Rule 12(b)(6) allows a defendant to move for dismissal upon the ground that a complaint does not “state a claim upon which relief can be granted.” In ruling on a 12(b)(6) motion to dismiss, a court “must accept as true all of the factual allegations contained in the complaint.” Anderson v. Sara Lee Corp., 508 F.3d 181, 188 (4th Cir. 2007) (quoting Erickson v. Pardus, 551 U.S. 89, 94 (2007)). A court is “not bound to accept as true a legal conclusion couched as a factual allegation.” Papasan v. Allain, 478 U.S. 265, 286 (1986).

A court should dismiss a complaint if it does not contain “enough facts to state a claim to relief that is plausible on its face.” Bell Atlantic Corp. v. Twombly, 550 U.S. 544, 570 (2007). Plausibility exists “when the plaintiff pleads factual content that allows the court to draw the reasonable inference that the defendant is liable for the misconduct alleged.” Ashcroft v. Iqbal, 556 U.S. 662, 678 (2009). A motion to dismiss “does not resolve contests surrounding the facts, the merits of a claim, or the applicability of defenses.” Republican Party of N.C. v. MA.R.T.in, 980 F.2d 942, 952 (4th Cir. 1992). Dismissal is appropriate only if “it appears to be a certainty that the plaintiff would be entitled to no relief under any state of facts which could be proven in support of its claim.” Johnson v. Mueller, 415 F.2d 354, 355 (4th Cir. 1969).

IV. APPLICABLE LAW

In West Virginia, the elements of breach of contract are (1) a contract exists between the parties; (2) a defendant failed to comply with a term in the contract, and (3) damage arose from the breach. Patrick v. PHH Mortgage Corp., 937 F.Supp.2d 773, 792 (N.D. W.Va. 2013).

A contract of adhesion is one drafted and imposed by a party of superior strength that leaves the subscribing party little or no opportunity to alter the substantive terms, and only the opportunity to adhere to the contract or reject it. A contract of adhesion should receive greater scrutiny than a contract with bargained-for terms to determine if it imposes terms that are . . . beyond the reasonable expectations of an ordinary person.

State ex rel. Ocwen Loan Servicing, LLC v. Webster, 2 32 W.Va. 341, 357, 752 S.E.2d 372, 388 (2013) (internal citations omitted).

“A valid written instrument which expresses the intent of the parties in plain and unambiguous language is not subject to judicial construction or interpretation but will be applied and enforced according to such intent.” Wickland v.

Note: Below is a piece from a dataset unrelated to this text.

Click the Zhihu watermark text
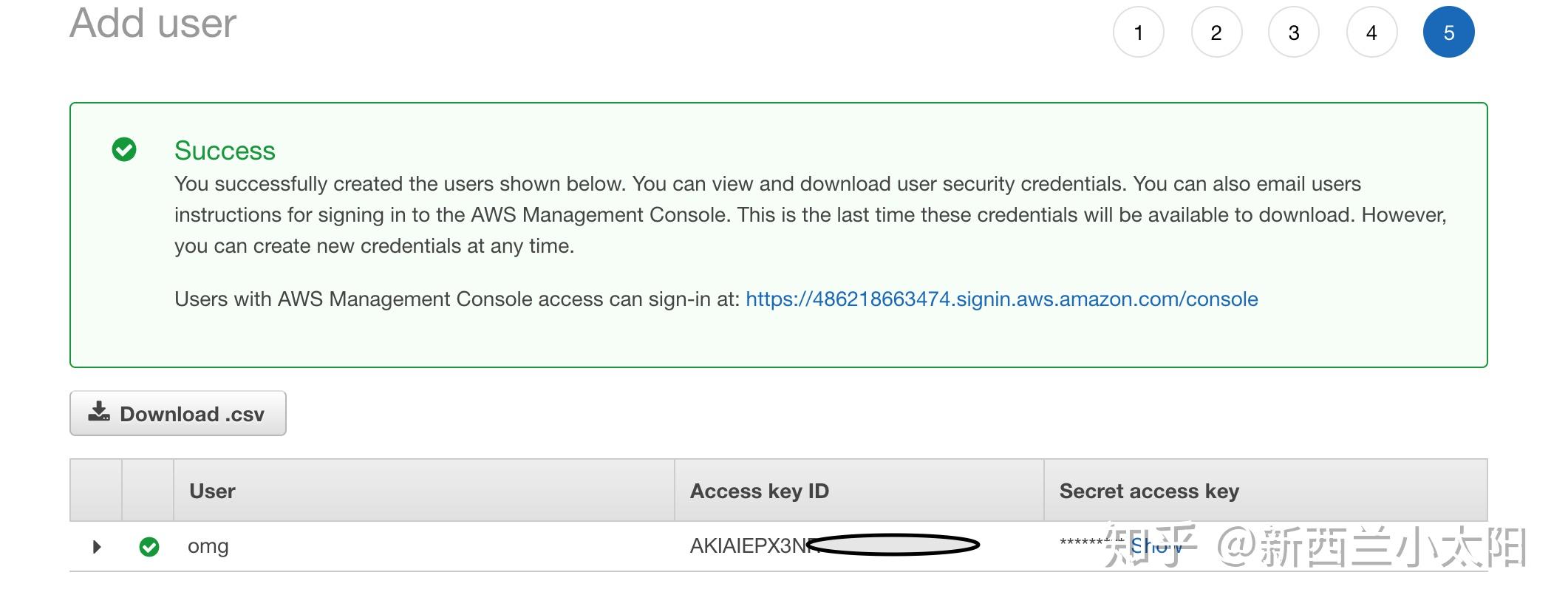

Am. Mountaineer Energy, Inc., No. 1:17-CV-205, 2019 WL 1590590, at *6 (N.D. W.Va. Apr. 12, 2019) (quoting Syl. Pt. 2, Toppings v. Rainbow Homes, Inc., 490 S.E.2d 817 ( W.Va. 1997)). “Uncertainties in an intricate and involved contract should be resolved against the party who prepared it.” Id. (quoting Syl. Pt. 8, Estate of Tawney v. Columbia Nat. Res., LLC, 633 S.E.2d 22 (W.Va. 2006)).

“The mere fact that parties do not agree to the construction of a contract does not render it ambiguous.” Id. (quoting syl. Pt. 2, CONSOL Energy, Inc. v. Hummel, 792 S.E.2d 613 (W.Va. 2016)). Where contractual language is ambiguous, however, it must be construed before it can be applied. Haynes v. Daimler Chrysler Corp., 720 S.E.2d 564, 569 (W.Va. 2011). “A writing is considered ambiguous if a contract's terms are inconsistent on their face or the agreement is reasonably susceptible to more than one meaning.” Baker v. Baker, 793 Fed.Appx. 181, 187 (4th Cir. 2019). See also, Paterno v. Wells Fargo Ins. Servs., Inc., No. 2:12-CV-04692, 2013 WL 1187932, at *4 (S.D. W.Va. Mar. 21, 2013) (“Contract language usually is considered ambiguous where an agreement's terms are inconsistent on their face or where the phraseology can support reasonable differences of opinion as to the meaning of words employed and obligations undertaken.”)(quoting State ex rel. Frazier & Oxley, L.C. v. Cummings, 569 S.E.2d 796, 803-04 (W.Va. 2002)).